Bruehl Stephen, Chung Ok Yung, Ward Pamela, Johnson Benjamin
Department of Anesthesiology, Vanderbilt University School of Medicine, Nashville, TN 37232-1557, USA.
Clin J Pain. 2004 Sep-Oct;20(5):283-92. doi: 10.1097/00002508-200409000-00002.
To test whether endogenous opioid antinociceptive system dysfunction evidenced in response to acute pain stimuli is associated with increased clinical pain intensity in chronic pain sufferers, and to determine whether this association is moderated by disability level.
A double-blind, placebo-controlled, randomized crossover design.

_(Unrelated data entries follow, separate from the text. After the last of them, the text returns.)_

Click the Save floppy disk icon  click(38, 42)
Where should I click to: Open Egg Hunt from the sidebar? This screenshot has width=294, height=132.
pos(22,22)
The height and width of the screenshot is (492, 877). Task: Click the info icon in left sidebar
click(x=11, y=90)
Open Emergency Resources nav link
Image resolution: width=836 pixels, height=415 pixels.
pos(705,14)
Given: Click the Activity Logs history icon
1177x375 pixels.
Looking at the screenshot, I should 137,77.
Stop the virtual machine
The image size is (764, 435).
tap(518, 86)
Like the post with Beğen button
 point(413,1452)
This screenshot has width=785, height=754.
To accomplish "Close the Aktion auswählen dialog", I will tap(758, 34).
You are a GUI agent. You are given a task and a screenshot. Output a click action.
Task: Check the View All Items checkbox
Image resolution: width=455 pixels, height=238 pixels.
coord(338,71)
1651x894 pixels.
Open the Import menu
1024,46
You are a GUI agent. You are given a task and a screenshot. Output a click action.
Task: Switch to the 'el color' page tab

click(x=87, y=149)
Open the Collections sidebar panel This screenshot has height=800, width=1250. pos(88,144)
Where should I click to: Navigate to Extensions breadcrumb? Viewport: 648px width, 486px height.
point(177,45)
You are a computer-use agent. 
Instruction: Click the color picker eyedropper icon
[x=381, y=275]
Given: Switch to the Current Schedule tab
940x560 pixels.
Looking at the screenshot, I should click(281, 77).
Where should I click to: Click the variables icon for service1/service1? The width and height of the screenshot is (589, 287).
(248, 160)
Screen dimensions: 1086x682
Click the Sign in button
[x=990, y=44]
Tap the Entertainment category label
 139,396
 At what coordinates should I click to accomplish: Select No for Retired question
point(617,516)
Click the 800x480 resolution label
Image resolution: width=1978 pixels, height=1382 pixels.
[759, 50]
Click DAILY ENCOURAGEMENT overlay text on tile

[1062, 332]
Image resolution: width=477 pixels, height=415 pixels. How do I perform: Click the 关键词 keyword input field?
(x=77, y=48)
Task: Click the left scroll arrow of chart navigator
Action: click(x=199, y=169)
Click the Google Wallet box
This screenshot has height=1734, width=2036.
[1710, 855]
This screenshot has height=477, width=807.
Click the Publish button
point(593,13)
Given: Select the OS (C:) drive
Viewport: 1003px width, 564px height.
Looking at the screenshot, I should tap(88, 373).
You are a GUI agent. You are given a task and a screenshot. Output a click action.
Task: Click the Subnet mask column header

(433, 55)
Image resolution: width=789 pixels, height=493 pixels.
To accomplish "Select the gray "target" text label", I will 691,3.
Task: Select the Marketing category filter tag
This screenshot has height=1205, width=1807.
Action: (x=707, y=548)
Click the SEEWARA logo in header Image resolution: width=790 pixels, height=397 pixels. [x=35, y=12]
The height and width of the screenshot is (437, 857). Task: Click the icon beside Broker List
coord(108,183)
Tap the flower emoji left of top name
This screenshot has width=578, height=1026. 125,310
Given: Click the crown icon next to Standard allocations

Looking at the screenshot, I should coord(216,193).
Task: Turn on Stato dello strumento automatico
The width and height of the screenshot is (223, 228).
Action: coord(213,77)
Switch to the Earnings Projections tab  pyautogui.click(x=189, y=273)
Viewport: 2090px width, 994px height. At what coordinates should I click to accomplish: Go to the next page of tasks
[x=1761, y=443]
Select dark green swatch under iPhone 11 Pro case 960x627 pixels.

Subjects underwent laboratory acute finger pressure pain stimulation and ischemic pain stimulation under placebo and under opioid blockade with naloxone. The primary independent measures, reflecting degree of endogenous opioid antinociception, were opioid Blockade Effects derived to reflect the change elicited by naloxone in pain intensity ratings for the acute pain tasks. High and Low Disability groups were derived based on Pain Disability Index scores to allow examination of the influence of disability level on the relationship between Blockade Effects and chronic pain intensity.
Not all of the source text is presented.